_Task brief_
Show each line in the listing below that contains the word "computer".

=== Recorded information ===

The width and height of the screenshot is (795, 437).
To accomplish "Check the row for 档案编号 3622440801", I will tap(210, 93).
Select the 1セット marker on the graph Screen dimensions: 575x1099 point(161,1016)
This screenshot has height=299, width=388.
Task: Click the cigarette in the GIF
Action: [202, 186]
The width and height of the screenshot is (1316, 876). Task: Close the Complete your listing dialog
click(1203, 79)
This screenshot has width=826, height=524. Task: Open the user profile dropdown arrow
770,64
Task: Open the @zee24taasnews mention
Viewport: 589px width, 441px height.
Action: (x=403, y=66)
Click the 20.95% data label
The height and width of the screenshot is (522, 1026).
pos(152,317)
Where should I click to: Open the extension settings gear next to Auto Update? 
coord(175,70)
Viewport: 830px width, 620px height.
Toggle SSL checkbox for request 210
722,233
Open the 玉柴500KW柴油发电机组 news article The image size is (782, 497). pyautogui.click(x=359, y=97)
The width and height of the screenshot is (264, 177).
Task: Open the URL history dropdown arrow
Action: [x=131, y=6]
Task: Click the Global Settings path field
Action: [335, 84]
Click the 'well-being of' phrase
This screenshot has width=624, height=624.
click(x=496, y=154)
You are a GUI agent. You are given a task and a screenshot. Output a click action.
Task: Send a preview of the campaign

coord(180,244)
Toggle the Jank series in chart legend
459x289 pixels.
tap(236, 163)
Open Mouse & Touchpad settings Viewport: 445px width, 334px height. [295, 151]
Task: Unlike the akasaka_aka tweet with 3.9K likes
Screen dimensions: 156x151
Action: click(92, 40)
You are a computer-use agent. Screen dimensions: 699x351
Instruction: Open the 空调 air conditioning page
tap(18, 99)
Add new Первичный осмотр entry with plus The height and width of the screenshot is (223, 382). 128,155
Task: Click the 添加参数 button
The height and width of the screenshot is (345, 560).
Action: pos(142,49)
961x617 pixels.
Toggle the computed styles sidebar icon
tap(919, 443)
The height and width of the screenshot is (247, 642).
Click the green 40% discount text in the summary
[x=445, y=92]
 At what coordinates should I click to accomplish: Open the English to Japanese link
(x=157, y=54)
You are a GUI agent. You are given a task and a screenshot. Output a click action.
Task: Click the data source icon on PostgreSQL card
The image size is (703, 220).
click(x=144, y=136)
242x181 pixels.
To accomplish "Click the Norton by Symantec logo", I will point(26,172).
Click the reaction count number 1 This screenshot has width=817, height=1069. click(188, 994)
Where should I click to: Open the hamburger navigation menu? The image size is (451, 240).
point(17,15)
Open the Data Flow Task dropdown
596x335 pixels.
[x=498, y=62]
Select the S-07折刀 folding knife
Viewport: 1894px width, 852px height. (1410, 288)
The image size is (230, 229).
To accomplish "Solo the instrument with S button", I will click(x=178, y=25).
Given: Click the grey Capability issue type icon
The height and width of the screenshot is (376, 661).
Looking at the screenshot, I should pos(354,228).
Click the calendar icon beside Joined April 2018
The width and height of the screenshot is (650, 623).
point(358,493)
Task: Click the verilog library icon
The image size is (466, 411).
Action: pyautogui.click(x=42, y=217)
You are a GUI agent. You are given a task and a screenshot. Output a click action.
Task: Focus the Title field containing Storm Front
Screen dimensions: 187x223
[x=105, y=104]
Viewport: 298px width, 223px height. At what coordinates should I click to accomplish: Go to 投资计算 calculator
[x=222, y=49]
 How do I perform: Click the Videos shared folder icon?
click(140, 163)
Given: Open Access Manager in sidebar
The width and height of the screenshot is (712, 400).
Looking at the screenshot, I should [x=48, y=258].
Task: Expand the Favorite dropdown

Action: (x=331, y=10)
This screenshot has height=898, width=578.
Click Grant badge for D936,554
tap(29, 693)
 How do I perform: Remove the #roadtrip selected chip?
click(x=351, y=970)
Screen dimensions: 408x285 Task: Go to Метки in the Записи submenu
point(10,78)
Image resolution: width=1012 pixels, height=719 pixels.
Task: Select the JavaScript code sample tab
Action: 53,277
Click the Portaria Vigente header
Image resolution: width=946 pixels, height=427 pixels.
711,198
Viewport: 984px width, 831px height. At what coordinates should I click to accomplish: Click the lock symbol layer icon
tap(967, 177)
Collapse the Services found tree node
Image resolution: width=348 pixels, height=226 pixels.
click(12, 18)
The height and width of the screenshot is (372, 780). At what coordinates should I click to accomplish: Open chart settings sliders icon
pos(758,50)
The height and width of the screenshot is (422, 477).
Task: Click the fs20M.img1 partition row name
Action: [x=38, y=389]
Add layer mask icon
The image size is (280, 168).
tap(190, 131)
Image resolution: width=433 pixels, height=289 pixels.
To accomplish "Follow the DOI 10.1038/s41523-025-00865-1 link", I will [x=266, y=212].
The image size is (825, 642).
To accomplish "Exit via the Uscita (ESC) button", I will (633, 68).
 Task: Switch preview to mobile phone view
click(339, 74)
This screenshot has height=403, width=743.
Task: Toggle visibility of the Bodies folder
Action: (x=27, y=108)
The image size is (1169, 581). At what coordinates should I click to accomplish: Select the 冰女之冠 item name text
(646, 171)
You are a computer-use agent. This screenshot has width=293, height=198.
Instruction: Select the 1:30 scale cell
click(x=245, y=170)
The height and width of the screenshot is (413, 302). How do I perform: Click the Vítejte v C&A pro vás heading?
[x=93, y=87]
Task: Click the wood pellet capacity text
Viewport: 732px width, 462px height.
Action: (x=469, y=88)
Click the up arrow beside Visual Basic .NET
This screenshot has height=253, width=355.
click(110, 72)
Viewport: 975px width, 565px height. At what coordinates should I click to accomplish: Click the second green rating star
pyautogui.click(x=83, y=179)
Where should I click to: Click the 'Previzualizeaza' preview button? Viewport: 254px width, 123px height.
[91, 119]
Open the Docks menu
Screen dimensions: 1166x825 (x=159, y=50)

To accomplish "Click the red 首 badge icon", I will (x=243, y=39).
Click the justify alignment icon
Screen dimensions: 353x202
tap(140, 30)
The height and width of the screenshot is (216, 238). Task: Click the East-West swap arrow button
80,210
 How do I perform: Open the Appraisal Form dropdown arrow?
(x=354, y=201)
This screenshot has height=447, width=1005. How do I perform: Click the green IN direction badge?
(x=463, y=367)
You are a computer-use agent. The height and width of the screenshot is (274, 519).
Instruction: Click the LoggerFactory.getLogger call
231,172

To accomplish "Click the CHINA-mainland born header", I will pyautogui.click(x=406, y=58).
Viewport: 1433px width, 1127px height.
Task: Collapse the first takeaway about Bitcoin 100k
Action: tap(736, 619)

===

_Reply_
You are a computer-use agent. Screen dimensions: 699x351
You are a computer-use agent. This screenshot has width=293, height=198.
You are a computer-use agent. The height and width of the screenshot is (274, 519).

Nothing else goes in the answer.